## Auszug zum Lesen
Zum Forellenangeln würde sie mir gut gefallen.


----------



## Niklas32 (21. Dezember 2022)

Die würde an eine Forellenrute kommen.


----------



## Aalzheimer (21. Dezember 2022)

hanzz schrieb:


> zu klein dafür.


Danke für die Info. Dann weiß ich es auch nicht


----------



## Rheinspezie (21. Dezember 2022)

Zum leichten Sbirofischen am Forellensee. 
Genau so eine fehlt mir gerade 

R. S.


----------



## Skott (21. Dezember 2022)

Ich würde die Rolle auch zum Barscheln einsetzen wollen...

Aber mal eine andere Frage, woher habt ihr eure Rutenbeschreibung  Rollenbeschreibung und lest ihr eigentlich vorher Korrektur, bevor ihr so etwas einstellt??
Ihr schreibt da was von "Tonabnehmer", das ist doch kein Plattenspieler, gemeint ist der Schnurfangbügel...
Der Katalogtext auf eurer verlinkten Originalsite ist übrigens informativer und fehlerfreier als eure Beschreibung, warum nutzt ihr den denn nicht?

## Aufgabenstellung
1. Schreiben Sie bitte aus dem Forenauszug über die Angelrolle den Abschnitt wortgetreu ab, der bei „Aber mal eine“ beginnt und bei „den denn nicht?“ endet.
2. Führen Sie den Forenauszug über die Angelrolle im Anschluss an seinen letzten Satz weiter.
Die Auflistung stammt aus einer anderen Quelle.

## Datenauflistung
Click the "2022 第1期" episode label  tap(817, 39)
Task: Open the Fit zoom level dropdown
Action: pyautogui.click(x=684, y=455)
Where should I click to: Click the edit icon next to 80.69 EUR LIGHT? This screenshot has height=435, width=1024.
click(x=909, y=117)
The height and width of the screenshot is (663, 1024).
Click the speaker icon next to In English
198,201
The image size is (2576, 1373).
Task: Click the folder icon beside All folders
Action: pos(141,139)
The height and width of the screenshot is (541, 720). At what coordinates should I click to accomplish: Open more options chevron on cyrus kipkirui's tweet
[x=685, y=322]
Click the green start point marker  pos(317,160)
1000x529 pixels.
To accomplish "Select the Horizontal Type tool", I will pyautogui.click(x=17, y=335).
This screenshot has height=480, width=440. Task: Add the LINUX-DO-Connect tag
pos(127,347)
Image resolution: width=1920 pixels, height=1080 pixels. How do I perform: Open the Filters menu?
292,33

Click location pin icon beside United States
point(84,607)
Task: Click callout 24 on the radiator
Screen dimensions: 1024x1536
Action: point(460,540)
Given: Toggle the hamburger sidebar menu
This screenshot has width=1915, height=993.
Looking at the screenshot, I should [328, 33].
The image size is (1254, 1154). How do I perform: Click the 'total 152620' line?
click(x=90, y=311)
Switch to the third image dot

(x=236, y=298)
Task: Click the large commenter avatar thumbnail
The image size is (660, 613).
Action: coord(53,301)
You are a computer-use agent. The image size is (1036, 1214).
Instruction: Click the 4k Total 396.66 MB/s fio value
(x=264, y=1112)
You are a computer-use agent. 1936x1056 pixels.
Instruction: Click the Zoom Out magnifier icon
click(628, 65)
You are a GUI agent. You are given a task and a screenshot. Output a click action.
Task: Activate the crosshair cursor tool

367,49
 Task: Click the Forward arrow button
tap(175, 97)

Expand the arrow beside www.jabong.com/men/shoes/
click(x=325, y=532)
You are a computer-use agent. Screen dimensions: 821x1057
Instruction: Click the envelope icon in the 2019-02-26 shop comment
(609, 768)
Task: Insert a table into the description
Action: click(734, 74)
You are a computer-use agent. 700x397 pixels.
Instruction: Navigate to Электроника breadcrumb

## Lösungen der Aufgaben
1.
Aber mal eine andere Frage, woher habt ihr eure Rutenbeschreibung  Rollenbeschreibung und lest ihr eigentlich vorher Korrektur, bevor ihr so etwas einstellt??
Ihr schreibt da was von "Tonabnehmer", das ist doch kein Plattenspieler, gemeint ist der Schnurfangbügel...
Der Katalogtext auf eurer verlinkten Originalsite ist übrigens informativer und fehlerfreier als eure Beschreibung, warum nutzt ihr den denn nicht?

2.
----------



## Finke20 (21. Dezember 2022)

Wenn ich sie gewinnen sollte, fällt mir auch schon ein  Stöckchen ein.


----------



## hanzz (21. Dezember 2022)

Skott schrieb:


> Rutenbeschreibung


Ist aber ne Rollenbeschreibung 

Aber ja. der Tonabnehmer ist gut.
Beim Barscheln n bisschen Musik an der Rolle wär doch was.


----------



## orca82 (21. Dezember 2022)

Zum leichten Spinnfischen


----------



## Buds Ben Cêre (21. Dezember 2022)

Ich schraube sie auch an eine Barschangel


----------



## Angelklinge (21. Dezember 2022)

Zum Barsche angeln


----------



## Slappy (21. Dezember 2022)

Natürlich auf Forelle/Barsch


----------



## Der mit dem Fisch tanzt (21. Dezember 2022)

Ich würde sie zum Meeres-Spinnfischen auf Makrele, Hornhecht, Pollack und Köhler einsetzen und im Süßwasser auf Forelle, Barsch, Zander und Hecht...


----------



## BastE (21. Dezember 2022)

Würde gut an meine Abu Barschrute passen!


----------



## Verstrahlt (21. Dezember 2022)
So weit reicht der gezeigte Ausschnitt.